Intel: On the other side ondemand is on for Intel CPUs automatically, but it doesn't seem to work. No matter if I run cpuspeed or not the current frequency is shown as 2000000. This is the scaling_min_freq for both CPUs I checked. The scaling_max_freq is 2.333/2.5. One is a Xeon Dual Core, one a Xeon Quad Core.
With "not seem to work" for Intel I mean it doesn't act on demand as it should. I tested by gzipping and gunzipping a 4 GB image file. I used top to observe CPU utilization. With a dual core the idle percentage stays around 50% for a while and only goes below this threshold near the end of the operation. I deduce that means that gzip can make use of only one core and only when it comes to writing to disk or using other external tools it can utilize more CPU power because that task is taken over to the other core. Same observation with quad core (and 75%). There is no difference between AMD and Intel in this respect, but the task seems to run a bit more efficiently on an AMD CPU - e.g. it is able to max out idle at 0% at least for short periods while this is almost impossible to observe with the Intel CPUs. The timing also shows that the AMD is the fastest one. (The AMD, a very new low voltage X2, also runs at 2500 max.)

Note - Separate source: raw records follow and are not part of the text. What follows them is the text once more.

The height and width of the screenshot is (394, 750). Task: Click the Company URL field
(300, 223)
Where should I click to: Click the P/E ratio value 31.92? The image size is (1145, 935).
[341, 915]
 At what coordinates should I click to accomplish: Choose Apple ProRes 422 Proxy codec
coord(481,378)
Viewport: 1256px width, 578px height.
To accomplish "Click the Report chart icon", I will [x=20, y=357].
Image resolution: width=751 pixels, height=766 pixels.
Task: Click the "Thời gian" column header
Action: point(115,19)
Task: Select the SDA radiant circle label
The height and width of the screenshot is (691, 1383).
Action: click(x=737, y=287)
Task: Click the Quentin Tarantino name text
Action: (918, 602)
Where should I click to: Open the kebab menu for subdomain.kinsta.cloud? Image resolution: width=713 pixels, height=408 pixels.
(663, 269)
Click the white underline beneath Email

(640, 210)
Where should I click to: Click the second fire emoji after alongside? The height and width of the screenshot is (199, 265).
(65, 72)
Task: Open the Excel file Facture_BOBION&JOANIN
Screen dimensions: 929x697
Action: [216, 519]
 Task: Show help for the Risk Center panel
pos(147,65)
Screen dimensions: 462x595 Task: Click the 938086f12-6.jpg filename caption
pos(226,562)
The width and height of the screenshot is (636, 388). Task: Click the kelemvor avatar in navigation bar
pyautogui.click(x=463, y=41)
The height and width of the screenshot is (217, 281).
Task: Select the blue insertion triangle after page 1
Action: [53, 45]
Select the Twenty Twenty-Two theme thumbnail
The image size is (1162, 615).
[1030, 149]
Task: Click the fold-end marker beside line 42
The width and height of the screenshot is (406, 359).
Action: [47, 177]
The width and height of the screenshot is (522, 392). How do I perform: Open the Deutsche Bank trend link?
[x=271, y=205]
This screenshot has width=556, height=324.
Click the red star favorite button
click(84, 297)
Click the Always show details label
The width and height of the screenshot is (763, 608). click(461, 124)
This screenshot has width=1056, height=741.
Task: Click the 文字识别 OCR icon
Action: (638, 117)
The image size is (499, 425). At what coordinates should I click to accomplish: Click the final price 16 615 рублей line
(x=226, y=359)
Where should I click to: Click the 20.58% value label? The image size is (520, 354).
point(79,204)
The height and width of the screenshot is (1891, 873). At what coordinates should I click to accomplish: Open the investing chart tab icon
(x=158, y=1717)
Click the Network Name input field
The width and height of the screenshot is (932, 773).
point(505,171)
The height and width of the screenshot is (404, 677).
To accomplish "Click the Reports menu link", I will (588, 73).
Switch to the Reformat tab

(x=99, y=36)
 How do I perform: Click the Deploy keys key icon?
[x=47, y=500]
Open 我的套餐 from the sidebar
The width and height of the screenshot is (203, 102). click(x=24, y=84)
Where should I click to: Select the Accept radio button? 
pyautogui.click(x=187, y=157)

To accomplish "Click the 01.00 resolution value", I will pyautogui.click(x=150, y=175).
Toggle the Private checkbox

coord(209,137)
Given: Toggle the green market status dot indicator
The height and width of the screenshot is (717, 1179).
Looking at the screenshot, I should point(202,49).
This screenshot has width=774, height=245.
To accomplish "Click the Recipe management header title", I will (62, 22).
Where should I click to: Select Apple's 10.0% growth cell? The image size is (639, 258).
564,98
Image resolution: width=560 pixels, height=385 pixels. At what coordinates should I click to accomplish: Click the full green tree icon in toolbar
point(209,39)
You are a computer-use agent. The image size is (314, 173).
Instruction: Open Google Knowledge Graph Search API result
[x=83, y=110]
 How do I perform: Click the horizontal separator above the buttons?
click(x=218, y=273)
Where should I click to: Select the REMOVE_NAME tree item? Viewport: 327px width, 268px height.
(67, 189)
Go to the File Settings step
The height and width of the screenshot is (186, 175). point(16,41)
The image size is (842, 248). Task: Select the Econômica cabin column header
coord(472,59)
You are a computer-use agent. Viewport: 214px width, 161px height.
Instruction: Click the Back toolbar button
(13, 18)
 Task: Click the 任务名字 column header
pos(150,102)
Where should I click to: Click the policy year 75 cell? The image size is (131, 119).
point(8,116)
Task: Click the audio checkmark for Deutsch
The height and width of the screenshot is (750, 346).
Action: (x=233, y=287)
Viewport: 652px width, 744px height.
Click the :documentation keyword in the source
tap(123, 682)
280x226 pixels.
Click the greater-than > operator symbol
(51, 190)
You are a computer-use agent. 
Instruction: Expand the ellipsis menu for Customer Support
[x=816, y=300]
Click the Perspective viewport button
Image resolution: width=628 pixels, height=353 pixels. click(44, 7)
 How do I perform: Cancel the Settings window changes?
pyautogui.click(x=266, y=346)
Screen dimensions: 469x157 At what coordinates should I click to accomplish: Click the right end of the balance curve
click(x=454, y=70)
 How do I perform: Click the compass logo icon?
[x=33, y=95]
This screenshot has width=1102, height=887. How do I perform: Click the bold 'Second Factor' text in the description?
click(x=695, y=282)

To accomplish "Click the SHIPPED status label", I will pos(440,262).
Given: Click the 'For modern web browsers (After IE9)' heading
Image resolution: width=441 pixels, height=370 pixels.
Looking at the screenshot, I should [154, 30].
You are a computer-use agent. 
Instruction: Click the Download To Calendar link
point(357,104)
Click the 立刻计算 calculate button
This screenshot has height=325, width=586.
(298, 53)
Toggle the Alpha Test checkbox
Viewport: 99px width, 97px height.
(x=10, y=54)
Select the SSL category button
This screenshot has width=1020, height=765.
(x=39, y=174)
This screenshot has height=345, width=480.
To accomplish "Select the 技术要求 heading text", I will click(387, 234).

My question: why don't the Intel CPUs don't scale up on demand? Could there be a bug in the driver that it measures overall utilization (which is at 50% most of the time) and not single core utilization, thus never reaching the threshold for scaling up? up_threshold is at 80 for both CPUs. (cat /sys/devices/system/cpu/cpu0/cpufreq/ondemand/up_threshold)
I have a somewhat related question. That very new AMD CPU mentioned above was not recognized by CentOS 5.2 and the current frequency was shown as 800000 (instead of 2500000), although it was running in full speed. The latest kernel corrected this. It's still unknown, but the frequency is now calculated correctly and thus frequency scaling works now (it didn't work when it was miscalculating at 800000). On the other hand, I have an older low-voltage AMD CPU (probably about 2 years on the market) that is recognized as X2 3800+ but frequency scaling fails because it miscalculates the current speed to 800 MHz as well. Is there anything I can do about that? Where could I check whether this CPU should be supported in full and frequency scaling working? (I'm not sure, but I think it may have actually worked when it was running in a different motherboard.)
Kai
Kai Schaetzl wrote:
I've been playing and comparing frequency scaling between AMD and Intel CPUs yesterday and there seem to be great differences between AMD and Intel and some gotchas. This is all on CentOS 5.2 with latest Xen kernels (which are supposed to be powersaving-enabled since 5.2).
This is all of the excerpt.